Begitulah yang kita lihat dari diri pemuda saat ini. Apa yang ia kenakan harus mendapat pujian dari kawan sebaya. Ukuran bagus tidaknya masa muda kini tergantung dari apa omongan teman soal penampilannya.

Anak-anak muda kini punya ritual baru setiap pagi. Selfie dengan balutan baju yang paling trendi, mem-posting di media sosial sembari berpekik dalam hati, "Ini gayaku hari ini, bagus kan?". Tidak akan  tenang hati sebelum ada komentar yang memuji. Minimal hanya sebuah simbol jempol, tanda menyukai.

Ternyata bukan itu yang dicari Mus'ab. Lelaki muda ini seketika jua melepaskan semua atribut kemewahan mudanya demi memeluk Islam. Kelak, lelaki ini akan ditangisi Nabi SAW. Kala takdir syahid menjemput Mus'ab, ia tak lagi memakai baju gemerlap.

Hanya selembar kain yang kala ditutupkan ke kepala, kakinya terlihat. Saat kaki ditutup kain, kepalanya terlihat. Nabi SAW menitikkan air mata demi mengenang masa-masa Mus'ab yang teramat dimanjakan. Bagi  pemuda seperti Mus'ab, bukan apa yang ia kenakan hari ini yang penting. Namun, apa yang akan ia kenakan kelak di hadapan Allah SWT.

Mus'ab juga bukan pribadi yang gemar mengeluh. Setelah memeluk Islam, keluarganya murka. Semua fasilitas dicabut. Mus'ab hidup sendiri dalam kesederhanaan. Saat itu, ia tak mengeluh. Saat kaum Muslimin di Makkah terus ditekan, Nabi SAW memutuskan untuk mencari tempat dakwah baru. Namun, harus ada seseorang yang memastikan tempat yang baru itu kondusif bagi tumbuh kembangnya Islam.

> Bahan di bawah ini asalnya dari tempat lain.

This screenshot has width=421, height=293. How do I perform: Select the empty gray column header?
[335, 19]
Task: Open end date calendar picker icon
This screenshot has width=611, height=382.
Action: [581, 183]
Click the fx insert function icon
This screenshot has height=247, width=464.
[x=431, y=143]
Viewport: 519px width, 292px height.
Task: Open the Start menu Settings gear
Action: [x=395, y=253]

Seperti yang kita pahami, tugas yang teramat berat itu pun jatuh kepada Mus'ab. Ia harus berangkat seorang diri ke Yatsrib (Madinah). Ia menjadi duta dakwah pertama dalam Islam ke tempat yang sama sekali asing baginya. Penduduk Yatsrib belum mengenal Islam. Mereka pun terpecah dalam konflik suku yang teramat dalam antara Aus dan Khajraj. Tugas Mus'ab semakin bertambah. Namun, sekali lagi, ia tak mengeluh saat itu.

Agaknya kita akan sulit mencari pemuda seperti Mus'ab saat ini. Kala menghidupkan telepon genggam, membuka fasilitas bernama media sosial, langsung kita disajikan keluhan demi keluhan yang meluncur ringan dari anak-anak muda. Mereka mengeluhkan sarapan tak enak, pelajaran membosankan, ibu yang terlalu mengatur, cuaca yang teramat panas, harga kosmetik yang naik seratus perak, hingga mengeluhkan cara berjalan seorang presiden.

Kita mengerti bagaimana akhir tugas Mus'ab di Madinah. Madinah menjadi tempat yang sangat siap menyambut kedatangan Nabi SAW yang terusir dari tanah kelahirannya. Tangan dingin Mus'ab yang meletakkan dasar dakwah Islam ke dalam diri sahabat dari kalangan Anshar.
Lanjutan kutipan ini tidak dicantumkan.